Filter the entries for the string "card". Copy each line that has it.

Stored items:
- Opening Delimiter -

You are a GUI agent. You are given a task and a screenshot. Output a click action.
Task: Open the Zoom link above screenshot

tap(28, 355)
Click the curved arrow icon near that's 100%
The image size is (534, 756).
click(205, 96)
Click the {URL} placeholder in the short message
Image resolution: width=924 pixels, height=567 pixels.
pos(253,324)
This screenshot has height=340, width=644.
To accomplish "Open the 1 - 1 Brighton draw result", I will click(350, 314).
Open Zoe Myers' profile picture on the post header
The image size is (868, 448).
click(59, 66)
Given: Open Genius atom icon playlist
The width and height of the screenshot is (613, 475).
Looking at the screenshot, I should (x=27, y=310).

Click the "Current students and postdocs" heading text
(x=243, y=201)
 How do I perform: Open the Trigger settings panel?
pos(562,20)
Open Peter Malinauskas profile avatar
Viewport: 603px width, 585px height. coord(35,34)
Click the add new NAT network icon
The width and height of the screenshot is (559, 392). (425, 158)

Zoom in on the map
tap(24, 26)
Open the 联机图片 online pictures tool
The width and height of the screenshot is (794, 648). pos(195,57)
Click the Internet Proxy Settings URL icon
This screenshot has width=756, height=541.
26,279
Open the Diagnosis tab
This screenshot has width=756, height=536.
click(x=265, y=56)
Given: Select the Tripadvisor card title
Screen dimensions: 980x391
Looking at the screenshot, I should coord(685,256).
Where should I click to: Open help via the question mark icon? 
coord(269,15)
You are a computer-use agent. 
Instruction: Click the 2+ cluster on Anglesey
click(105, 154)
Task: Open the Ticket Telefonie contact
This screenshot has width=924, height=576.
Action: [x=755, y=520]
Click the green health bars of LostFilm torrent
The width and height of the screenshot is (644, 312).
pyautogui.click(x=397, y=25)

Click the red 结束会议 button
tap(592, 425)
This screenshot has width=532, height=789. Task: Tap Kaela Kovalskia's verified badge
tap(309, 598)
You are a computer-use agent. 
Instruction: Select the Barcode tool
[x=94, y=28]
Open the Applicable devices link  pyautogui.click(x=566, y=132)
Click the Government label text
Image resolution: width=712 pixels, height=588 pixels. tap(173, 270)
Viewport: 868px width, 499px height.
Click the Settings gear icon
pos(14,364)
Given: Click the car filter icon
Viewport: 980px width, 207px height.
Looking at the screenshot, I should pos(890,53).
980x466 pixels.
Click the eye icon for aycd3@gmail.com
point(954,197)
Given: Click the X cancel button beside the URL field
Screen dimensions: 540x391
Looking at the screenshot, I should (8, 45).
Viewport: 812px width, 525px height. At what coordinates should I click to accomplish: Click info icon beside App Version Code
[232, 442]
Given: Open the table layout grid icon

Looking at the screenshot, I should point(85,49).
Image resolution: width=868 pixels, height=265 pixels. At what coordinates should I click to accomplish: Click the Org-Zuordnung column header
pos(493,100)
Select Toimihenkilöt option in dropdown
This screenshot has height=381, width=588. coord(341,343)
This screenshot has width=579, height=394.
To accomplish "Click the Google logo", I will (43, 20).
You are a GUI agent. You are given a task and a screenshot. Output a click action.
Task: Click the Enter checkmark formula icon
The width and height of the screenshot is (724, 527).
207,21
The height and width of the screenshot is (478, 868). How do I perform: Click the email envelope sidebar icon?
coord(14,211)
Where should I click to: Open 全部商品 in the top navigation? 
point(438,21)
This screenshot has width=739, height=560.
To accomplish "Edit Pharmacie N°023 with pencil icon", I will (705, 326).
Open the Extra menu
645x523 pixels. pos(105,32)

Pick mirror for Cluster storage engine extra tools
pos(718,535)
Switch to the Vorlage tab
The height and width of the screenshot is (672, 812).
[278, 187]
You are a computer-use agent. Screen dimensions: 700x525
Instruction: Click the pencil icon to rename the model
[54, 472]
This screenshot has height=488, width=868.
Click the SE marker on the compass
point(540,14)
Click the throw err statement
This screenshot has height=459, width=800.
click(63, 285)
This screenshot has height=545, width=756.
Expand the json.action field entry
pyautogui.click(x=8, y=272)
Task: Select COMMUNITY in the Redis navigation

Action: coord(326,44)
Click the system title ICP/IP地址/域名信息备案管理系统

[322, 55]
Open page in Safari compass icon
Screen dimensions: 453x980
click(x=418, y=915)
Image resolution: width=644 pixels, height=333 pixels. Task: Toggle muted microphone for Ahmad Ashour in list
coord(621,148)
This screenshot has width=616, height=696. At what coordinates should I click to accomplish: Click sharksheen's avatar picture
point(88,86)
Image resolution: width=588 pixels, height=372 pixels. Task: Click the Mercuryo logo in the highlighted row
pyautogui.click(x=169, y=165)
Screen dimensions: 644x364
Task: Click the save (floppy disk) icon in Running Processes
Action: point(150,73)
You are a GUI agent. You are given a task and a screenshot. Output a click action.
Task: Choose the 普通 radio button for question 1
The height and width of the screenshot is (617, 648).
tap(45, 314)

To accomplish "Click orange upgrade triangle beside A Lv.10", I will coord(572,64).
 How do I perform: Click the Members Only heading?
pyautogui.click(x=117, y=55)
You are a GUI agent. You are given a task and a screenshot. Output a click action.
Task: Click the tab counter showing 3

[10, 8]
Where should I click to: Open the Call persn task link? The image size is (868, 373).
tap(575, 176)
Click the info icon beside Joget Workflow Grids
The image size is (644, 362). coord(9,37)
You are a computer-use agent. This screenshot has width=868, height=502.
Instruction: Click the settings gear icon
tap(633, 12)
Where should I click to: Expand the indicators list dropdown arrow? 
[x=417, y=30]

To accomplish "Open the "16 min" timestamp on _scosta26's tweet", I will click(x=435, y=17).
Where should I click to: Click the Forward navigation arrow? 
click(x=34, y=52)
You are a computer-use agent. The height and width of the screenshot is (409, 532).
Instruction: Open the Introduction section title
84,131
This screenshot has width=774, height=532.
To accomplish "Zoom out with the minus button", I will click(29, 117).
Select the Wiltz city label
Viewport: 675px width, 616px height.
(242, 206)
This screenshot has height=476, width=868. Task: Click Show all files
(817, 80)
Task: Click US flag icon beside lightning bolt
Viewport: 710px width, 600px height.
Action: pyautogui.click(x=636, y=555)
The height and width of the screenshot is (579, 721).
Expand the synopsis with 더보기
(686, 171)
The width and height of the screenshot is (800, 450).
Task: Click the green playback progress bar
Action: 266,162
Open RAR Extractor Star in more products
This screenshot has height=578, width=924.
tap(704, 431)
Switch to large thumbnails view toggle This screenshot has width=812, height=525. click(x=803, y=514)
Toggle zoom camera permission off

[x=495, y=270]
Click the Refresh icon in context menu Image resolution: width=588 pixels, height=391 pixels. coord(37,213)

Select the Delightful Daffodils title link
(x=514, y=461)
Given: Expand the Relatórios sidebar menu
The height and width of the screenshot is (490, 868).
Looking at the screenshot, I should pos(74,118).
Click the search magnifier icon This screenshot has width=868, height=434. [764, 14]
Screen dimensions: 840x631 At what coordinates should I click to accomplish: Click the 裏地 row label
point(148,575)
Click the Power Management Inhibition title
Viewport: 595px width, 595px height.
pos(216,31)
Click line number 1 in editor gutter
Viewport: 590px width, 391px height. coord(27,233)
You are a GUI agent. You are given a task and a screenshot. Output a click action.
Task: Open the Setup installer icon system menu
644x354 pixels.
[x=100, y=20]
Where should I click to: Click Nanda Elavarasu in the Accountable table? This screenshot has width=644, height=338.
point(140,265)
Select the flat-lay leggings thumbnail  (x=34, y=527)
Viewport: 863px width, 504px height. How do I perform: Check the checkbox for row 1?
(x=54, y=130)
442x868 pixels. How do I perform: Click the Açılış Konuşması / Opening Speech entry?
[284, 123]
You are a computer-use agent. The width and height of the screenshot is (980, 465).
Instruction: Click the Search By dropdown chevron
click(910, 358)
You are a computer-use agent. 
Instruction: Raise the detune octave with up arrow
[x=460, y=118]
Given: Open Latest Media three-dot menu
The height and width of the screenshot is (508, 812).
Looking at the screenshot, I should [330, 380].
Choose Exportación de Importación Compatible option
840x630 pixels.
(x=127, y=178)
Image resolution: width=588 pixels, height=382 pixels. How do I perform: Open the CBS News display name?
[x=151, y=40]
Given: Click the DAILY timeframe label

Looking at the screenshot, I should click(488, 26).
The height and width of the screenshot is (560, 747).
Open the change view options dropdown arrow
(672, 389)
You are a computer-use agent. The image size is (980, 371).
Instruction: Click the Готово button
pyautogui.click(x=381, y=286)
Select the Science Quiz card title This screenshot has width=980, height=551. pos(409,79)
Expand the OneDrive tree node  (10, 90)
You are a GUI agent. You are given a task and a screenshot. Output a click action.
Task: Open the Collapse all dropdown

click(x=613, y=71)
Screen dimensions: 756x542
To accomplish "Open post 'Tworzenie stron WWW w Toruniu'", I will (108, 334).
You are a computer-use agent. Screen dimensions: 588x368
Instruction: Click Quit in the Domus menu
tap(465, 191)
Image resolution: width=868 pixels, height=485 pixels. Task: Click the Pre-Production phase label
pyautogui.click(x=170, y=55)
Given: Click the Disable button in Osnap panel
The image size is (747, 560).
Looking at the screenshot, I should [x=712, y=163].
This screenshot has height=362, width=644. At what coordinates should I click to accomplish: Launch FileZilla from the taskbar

- Closing Delimiter -

→ Expected answer:
Given: Select the Tripadvisor card title
Select the Science Quiz card title This screenshot has width=980, height=551. pos(409,79)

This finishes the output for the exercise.